— Begin —

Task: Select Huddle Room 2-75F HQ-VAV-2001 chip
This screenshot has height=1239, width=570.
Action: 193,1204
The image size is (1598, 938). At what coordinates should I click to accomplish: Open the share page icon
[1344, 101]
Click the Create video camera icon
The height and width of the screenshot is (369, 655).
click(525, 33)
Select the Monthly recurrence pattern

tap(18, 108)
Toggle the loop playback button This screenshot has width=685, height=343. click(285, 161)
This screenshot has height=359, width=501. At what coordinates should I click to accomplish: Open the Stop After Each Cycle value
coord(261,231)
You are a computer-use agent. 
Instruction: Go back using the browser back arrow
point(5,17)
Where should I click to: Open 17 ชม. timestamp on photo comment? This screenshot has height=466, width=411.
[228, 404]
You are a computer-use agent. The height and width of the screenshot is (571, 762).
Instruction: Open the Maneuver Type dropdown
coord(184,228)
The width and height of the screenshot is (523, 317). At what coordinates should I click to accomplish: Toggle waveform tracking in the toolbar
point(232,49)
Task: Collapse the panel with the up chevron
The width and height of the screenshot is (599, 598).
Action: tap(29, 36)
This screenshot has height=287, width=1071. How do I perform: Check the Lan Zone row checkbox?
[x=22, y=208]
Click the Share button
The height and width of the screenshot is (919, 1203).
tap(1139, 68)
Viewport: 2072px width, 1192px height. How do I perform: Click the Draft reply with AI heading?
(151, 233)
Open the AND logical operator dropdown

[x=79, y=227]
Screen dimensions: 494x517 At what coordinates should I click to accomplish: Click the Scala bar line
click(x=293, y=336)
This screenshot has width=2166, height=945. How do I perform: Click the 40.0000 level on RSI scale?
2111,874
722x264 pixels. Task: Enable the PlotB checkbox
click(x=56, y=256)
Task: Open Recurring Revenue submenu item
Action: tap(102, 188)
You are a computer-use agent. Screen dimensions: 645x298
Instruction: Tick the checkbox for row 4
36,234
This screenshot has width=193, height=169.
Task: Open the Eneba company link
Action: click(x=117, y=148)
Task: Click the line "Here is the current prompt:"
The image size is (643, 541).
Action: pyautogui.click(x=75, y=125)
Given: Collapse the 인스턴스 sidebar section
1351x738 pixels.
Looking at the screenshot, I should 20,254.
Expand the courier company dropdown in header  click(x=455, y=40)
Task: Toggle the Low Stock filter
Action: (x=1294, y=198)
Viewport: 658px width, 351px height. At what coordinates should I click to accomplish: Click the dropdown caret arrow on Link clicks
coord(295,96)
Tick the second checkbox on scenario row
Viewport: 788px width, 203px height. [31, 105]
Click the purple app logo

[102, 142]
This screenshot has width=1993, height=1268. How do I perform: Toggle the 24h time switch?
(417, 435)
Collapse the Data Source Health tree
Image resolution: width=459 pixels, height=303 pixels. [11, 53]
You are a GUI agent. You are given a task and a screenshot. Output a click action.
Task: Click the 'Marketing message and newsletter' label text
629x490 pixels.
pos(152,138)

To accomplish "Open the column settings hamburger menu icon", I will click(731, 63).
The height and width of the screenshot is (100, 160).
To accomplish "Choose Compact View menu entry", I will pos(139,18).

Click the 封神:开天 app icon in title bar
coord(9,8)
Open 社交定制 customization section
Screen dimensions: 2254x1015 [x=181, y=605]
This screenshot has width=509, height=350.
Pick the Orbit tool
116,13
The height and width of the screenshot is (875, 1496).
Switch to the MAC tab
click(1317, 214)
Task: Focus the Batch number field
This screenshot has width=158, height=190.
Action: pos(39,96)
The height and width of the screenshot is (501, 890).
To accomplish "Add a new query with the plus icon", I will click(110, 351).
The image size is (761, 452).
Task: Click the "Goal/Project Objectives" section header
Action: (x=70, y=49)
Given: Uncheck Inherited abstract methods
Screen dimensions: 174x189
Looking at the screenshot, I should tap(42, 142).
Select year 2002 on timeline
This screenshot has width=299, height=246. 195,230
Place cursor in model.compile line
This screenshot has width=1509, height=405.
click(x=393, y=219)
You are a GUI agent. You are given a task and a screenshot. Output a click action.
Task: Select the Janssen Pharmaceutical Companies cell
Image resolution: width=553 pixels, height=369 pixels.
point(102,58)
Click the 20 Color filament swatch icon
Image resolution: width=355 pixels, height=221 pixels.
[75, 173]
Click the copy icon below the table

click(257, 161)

— End —

• **Problem statement**: List every line in the items above that contains the string "Instruction". Case counts.

• **Result for this exercise**:
Instruction: Go back using the browser back arrow
Instruction: Open the Maneuver Type dropdown
Instruction: Tick the checkbox for row 4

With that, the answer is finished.